John is too slow, Victor is past it, Ricky is rubbish, Morne is average, Meisiekind is anonymous and Kirchner is not of international class. These are the frank views Australian World Cup winning coach Bob Dwyer gave of the Springboks.
Peter Bills – IOL
John Smit is not up to standard, he’s too slow. And the Springbok captain no longer seems to have any real enthusiasm for the game.
As for Victor Matfield, he may well be past it.
Australian World Cup-winning coach Bob Dwyer last night produced a devastatingly frank assessment of Peter de Villiers’s ailing Springboks.
Dwyer’s view on Smit? “He is not up to standard. He’s too slow and doesn’t seem to have much enthusiasm for the game anymore. In the case of both Smit and Matfield, it is feasible that as team leaders they are struggling with their own games versus the team’s game. But I think Smit is past it and Matfield may well be past it.”
Dwyer offered a serious alternative to the long-established Victor Matfield/Bakkies Botha second-row partnership.
“I think the two best locks in South Africa right now are Danie Rossouw and Andries Bekker. They complement each other and are terrific competitors. But I’m not sure you can play Bekker and Pierre Spies in one team because they’re both wide runners and you might be short of guys in close to do the hard yards.”
Saturday evening at Brisbane’s Suncorp stadium represented a much improved Wallaby performance, in Dwyer’s view. It condemned the Boks to a third straight loss and virtually no chance of defending their Tri-Nations title.
“I have described the Wallabies’ performance as much improved and declared them on the right track,” said Dwyer.
“This is accurate but I don’t want to give cause for too much optimism – yet. Over the past two weeks, I have described the Springbok performances as poor, so a performance with any sort of quality should have produced a win against them, with their current squad and form. They have, after all, conceded about 100 points in the last three weeks.”
What then for the Boks?
“Their capitulation on last season’s end-of-year northern tour was nothing short of astonishing, and that same form has continued into this year’s internationals.
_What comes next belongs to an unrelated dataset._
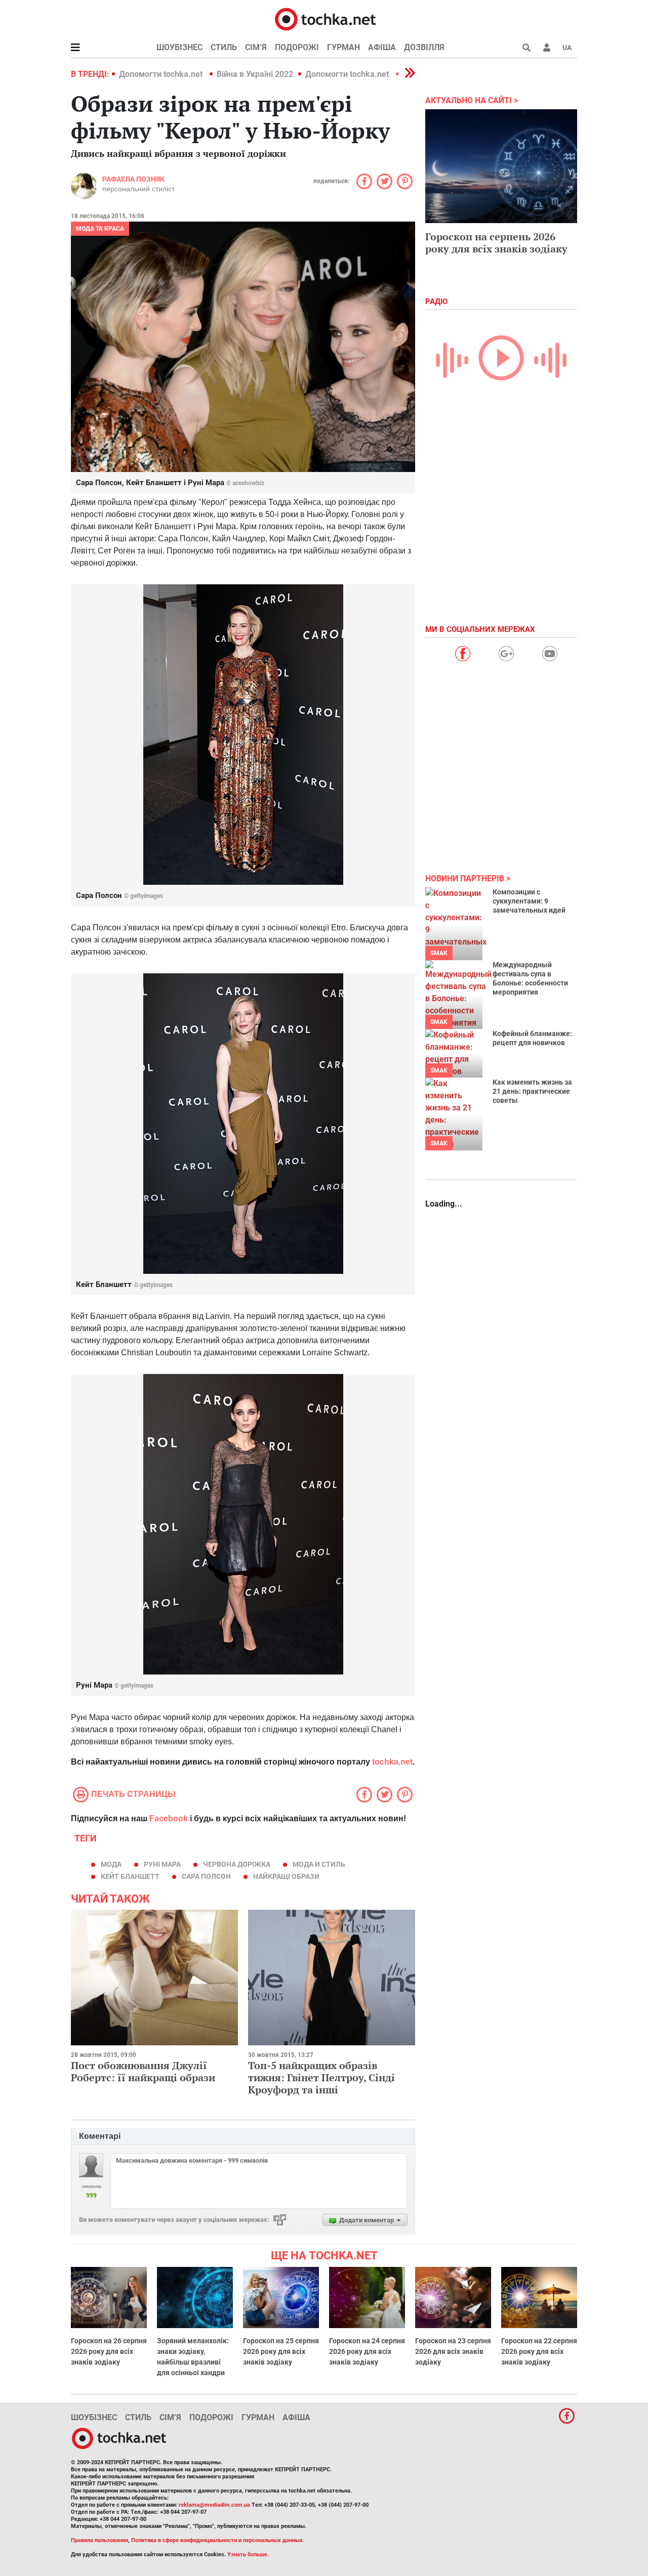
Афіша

“Certainly, they are missing Fourie du Preez, Heinrich Brussouw and Jannie du Plessis, but their established players are just not producing.
“Dare I say it? Victor Matfield and John Smit look past it, and even the great Bryan Habana is having no impact on the game. Why is that, in Habana’s case? There were a number of parts to his game: he had a fantastic kick-chase game but the kicking is now not as accurate because all the kicking is now in the domain of Steyn, whereas before it was shared by Steyn and Du Preez. So the defence against the kicking can be much more focused and the kicking is subsequently not as accurate.
“Habana’s attacking game had two strings to it. One was at the end of a backline attack which, without Du Preez, and Jean de Villiers at centre, has lost most of its sting and there are now virtually no opportunities for him.
“His other attacking opportunities came either as first receiver or as pick and go when he injected himself in close. But the South Africans’ ball recycling has become so stilted that no opportunities exist.”
What of some of the other players in the Bok back line?
“Zane Kirchner is a good player but I have real doubts as to whether he’s a world-class player,” said Dwyer. “He doesn’t have any distinguishing features. He’s reasonable under the ball, reasonable on kick return, fair as an injection into the backline and on defence. But in no facets of the fullback game is he a world XV choice.”
Gio Aplon? “I like him; he’s a nuggety type of player prepared to have a go. But he’s yet to prove himself international class, even though he was outstanding in the Super 14.
Wynand Olivier? “I had to ask a colleague whether he actually played in the second Test against the All Blacks. That may explain Morne Steyn’s absence of form.
“I am most impressed with Steyn’s development as a flyhalf rather than just being a kicker but I haven’t been impressed at all with his international performances.
“But this may well be influenced by a less-than-great performance by the scrumhalf (Ricky Januarie) and inside centre (Olivier). It’d be pretty impressive to play well if you had duds inside and outside you. For me, Januarie isn’t up to it, whereas Ruan Pienaar is quality at both 9 and 10.”
What of Pienaar’s former Sharks colleague Frans Steyn, who is now playing in France?
“Frans Steyn is one of those guys that produces the occasional sublime moment. So I’d always pick him. He is a big strong kid, has pace too and can kick a goal from 60m to win you a game.”
He added: “I’ve just felt in recent times that the South Africans’ adherence to quality technique had really taken some forward steps.
“But in the last year their game seems to have fallen apart. They don’t seem to be doing anything, that seems the biggest problem.”